Document Type : Original Article
Authors
1 Dental Materials Research Center, School of Dentistry, Mashhad University of Medical Sciences, Mashhad, Iran
2 general dentist
3 Post-graduate student, Department of Pediatric Dentistry, School of Dentistry, Mashhad University of Medical Sciences, Mashhad, Iran
4 Post-graduate student, Department of Operative Dentistry, School of Dentistry, Mashhad University of Medical Sciences, Mashhad, Iran
Abstract
Keywords
Main Subjects
Introduction
For educational use and research purposes, dental materials are tested on collected teeth under appropriate ethical guidelines. The extracted teeth are of a high value for pre-clinically practice for the students for on various practical or technical skills(1). Furthermore, these human teeth are frequently utilized in researches such as in-vitro bonding to dentin or enamel before preforming clinical trials (2). One important issue in clinical dental practice is bonding to tooth structure. New adhesive systems are being introduced by the manufacturers who claim an improvement in their compositions and bonding to tooth structure; However, these claims need to be substantiated by scientists and researchers via in-vitro screening and testing of such systems before their in vivo applications(3).

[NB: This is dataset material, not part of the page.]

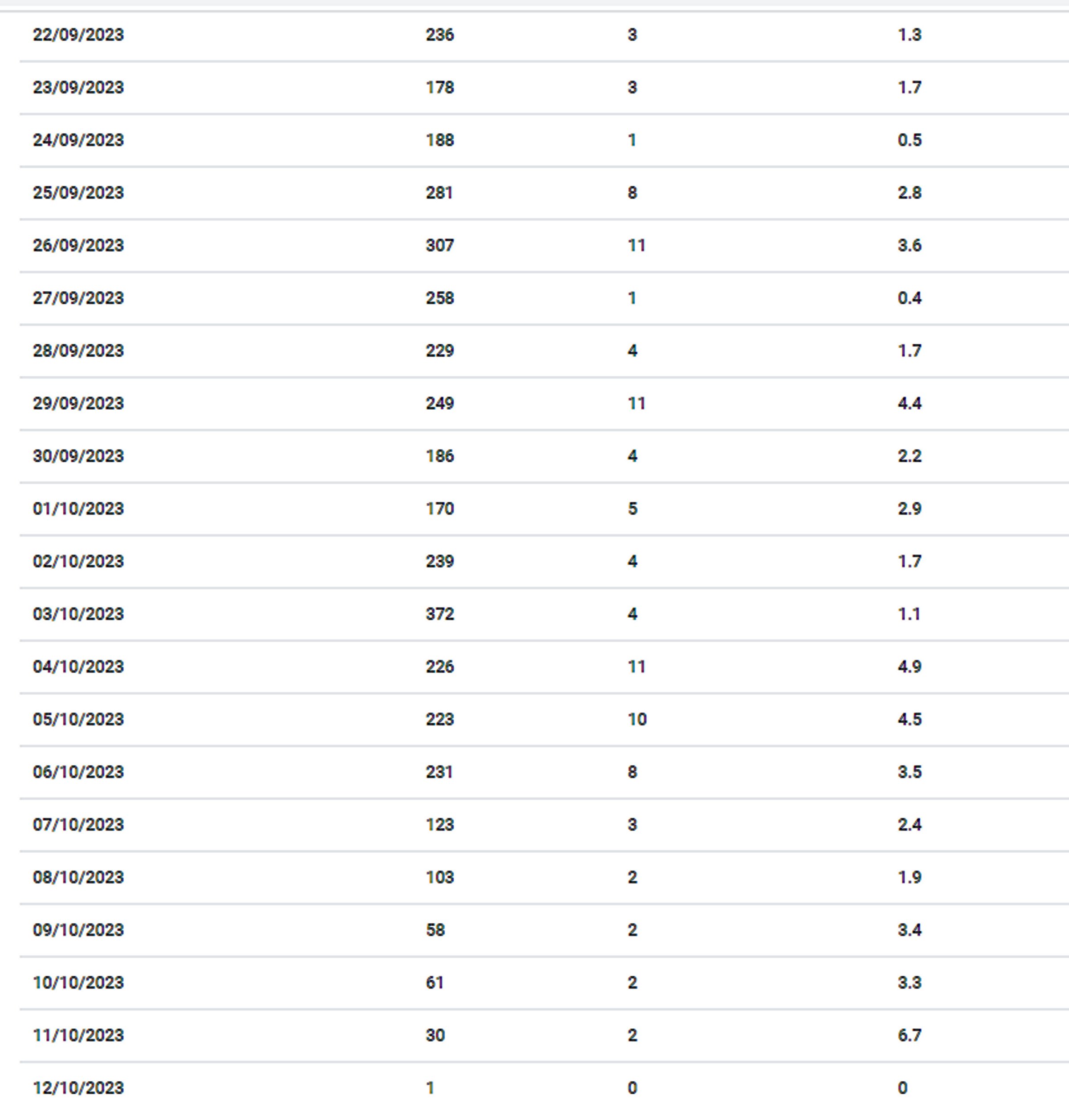1069x1120 pixels.
Task: Select the 4.9 rate for 04/10/2023
Action: point(909,667)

It should be considered that the teeth that have been inadvertently left for a short time and dried are not suitable for use in research and are often discarded(3). Therefore, to achieve reliable results, storage of teeth according to ISO guidelines of adhesion of dental materials to tooth structure (1991) is very important (4). Disinfection of the extracted teeth is also important since they can be a potential source of blood-borne pathogens as mentioned by the Occupational Safety and Health Administration (OSHA)(5). The United States Center for Disease Control and Prevention (CDC), has developed a guideline for sterilization of extracted teeth used for research and educational purposes(6). According to this guideline, storage in 10% formalin for two weeks and autoclaving at 121°C/20 psi for 40 min should be used for the teeth with and without amalgam restorations respectively(7). A major advantage of the extracted teeth utilized for educational and research purposes is that cutting condition is the same as clinical situations, so the sterilization procedure used for these teeth should not ideally change these properties. On the other hand, the validity of the results of in-vitro researches may be reduced by the possible changes induced by storage media or sterilization methods and thus these researches don’t reflect a real clinical situation (7, 8).

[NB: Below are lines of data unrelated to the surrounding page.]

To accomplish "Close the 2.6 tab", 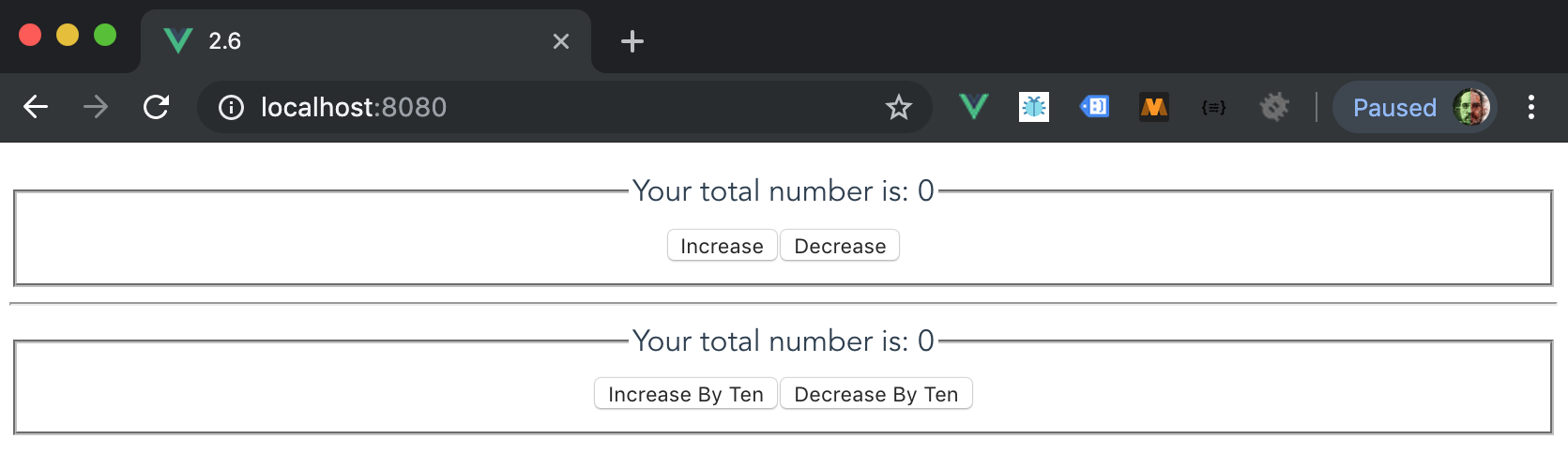I will (561, 41).
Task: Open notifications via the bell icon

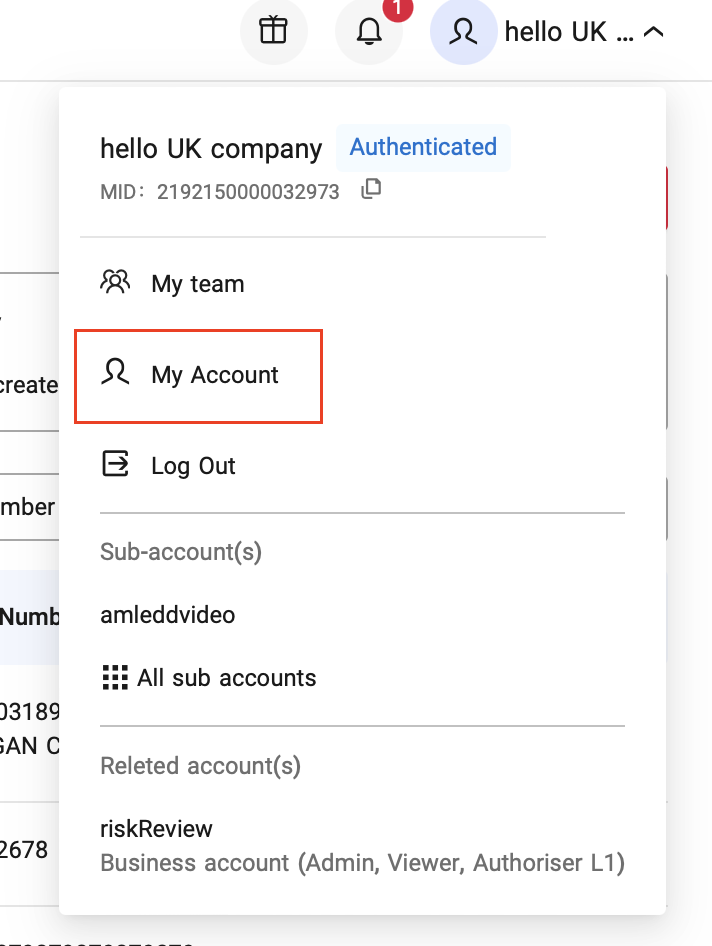Action: pyautogui.click(x=369, y=32)
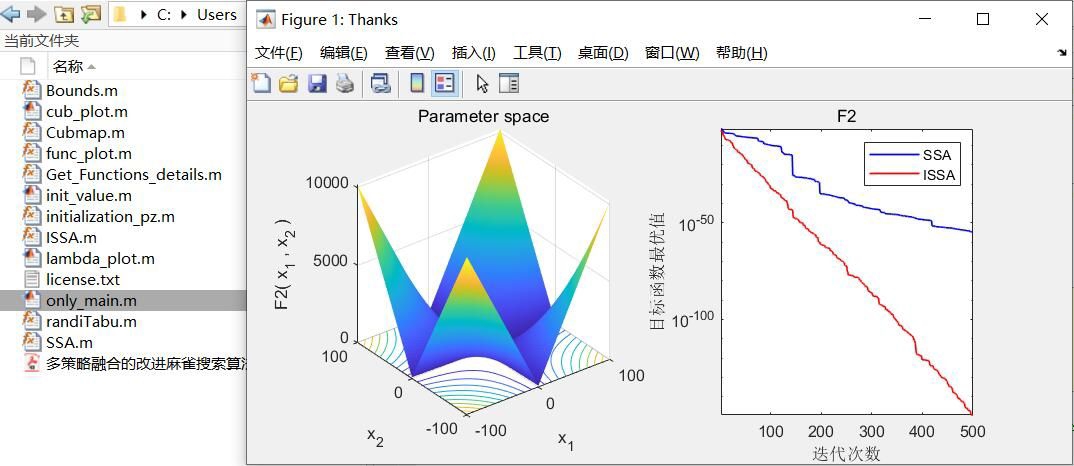1074x466 pixels.
Task: Activate the Edit Plot arrow tool
Action: 482,84
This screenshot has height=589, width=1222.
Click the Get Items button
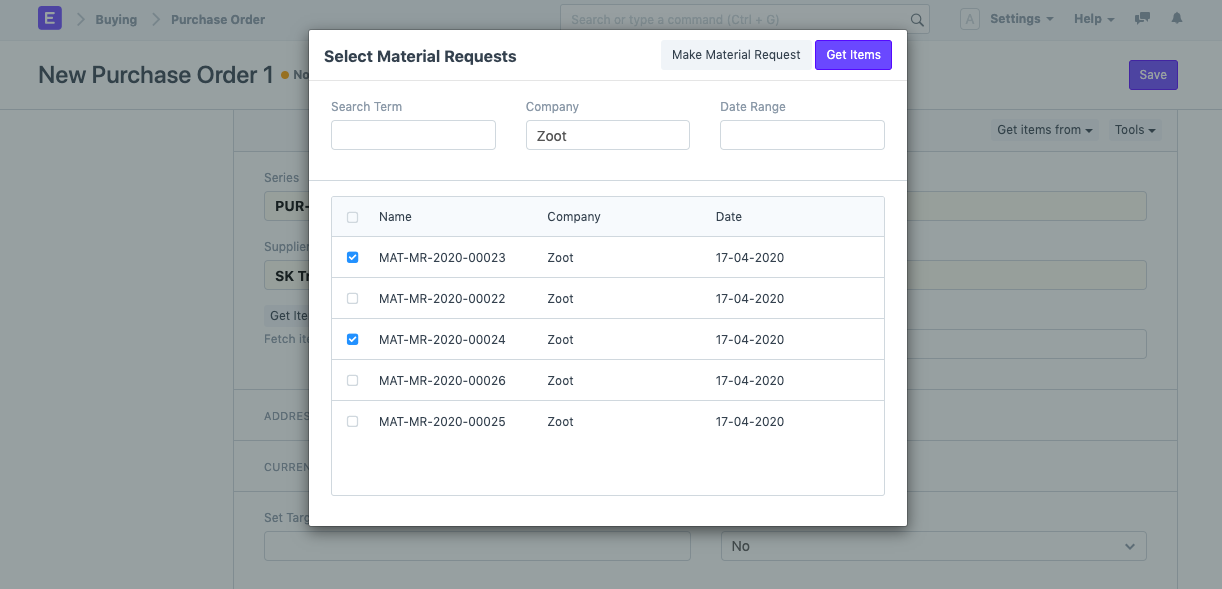tap(853, 55)
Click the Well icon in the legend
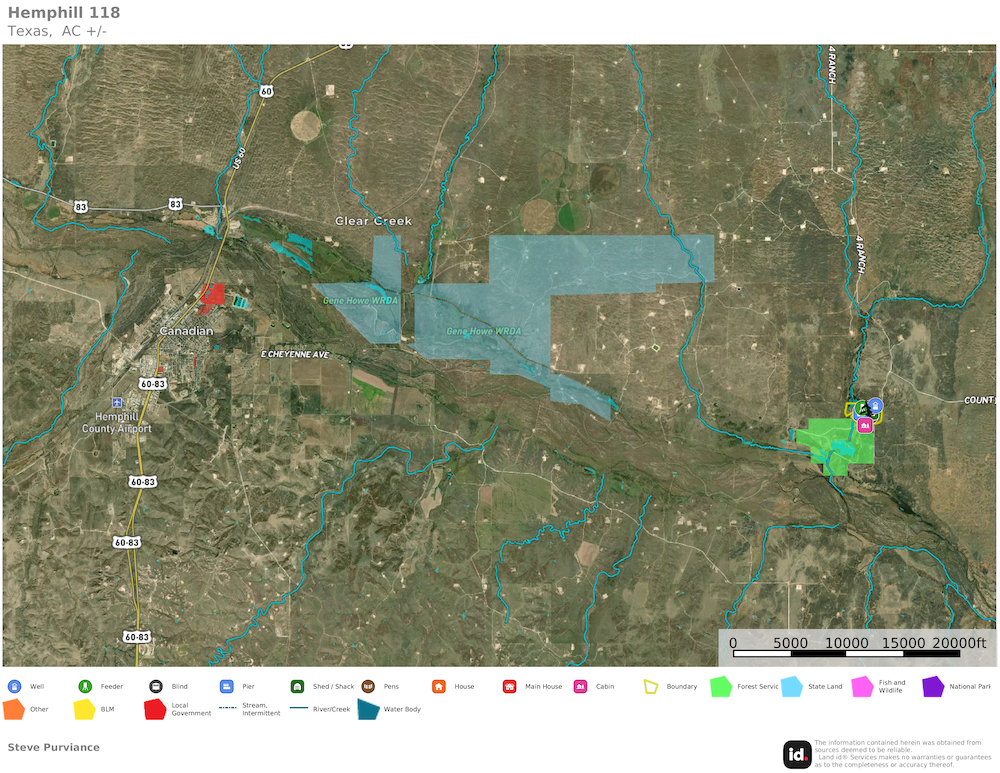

To date several solutions such as thymol, ethanol, formalin, chloramine-T, aqua chloramine, sodium hypochlorite and glutaraldehyde have been suggested as storage media in the literature(9). Although storage of teeth in some of these media doesn’t affect the bond strength of composite to tooth structure, these are not efficient sterilants (2). Moreover, some storage media like formaldehyde may be hazardous to health due to irritation of upper respiratory track or carcinogenic effects(10, 11) or may affect bond strength, microleakage or dentin permeability(2, 12-16).
Because of the antibacterial properties, thymol has been commonly applied as a storage solution in adhesion studies (16, 17). Various concentrations of thymol (0.02% up to 0.1%) and durations (from 24h to 6 months) have been used in different studies (1, 9, 16-18). Nevertheless, there is controversy in literature regarding the effect of thymol on bond strength and structure of teeth (4, 17).
Chloramine T is another storage media that has been used by several investigators for disinfection of teeth (3, 17). Although it is a close analogue to sodium hypochlorite, it has no effect on collagen(3). The usual concentration of Chloramine T is 1%, however the duration varies in different studies, from one week to 7 months (4, 6, 19).
Autoclaving at a typical temperature of 121°C for at least 15 min with high-pressure steam is the gold standard method of sterilization that can completely inactivate bacteria (1). However this procedure may affect the mechanical properties of teeth, causing them to become brittle and less fracture resistant during experiments (1). Pashley et al. (20) and DeWald et al. (2) concluded that autoclaving had no effect on bond strength. However, Lee et al. (6) and Carvalho et al. (21) demonstrated the negative effect of autoclaving on bond strength.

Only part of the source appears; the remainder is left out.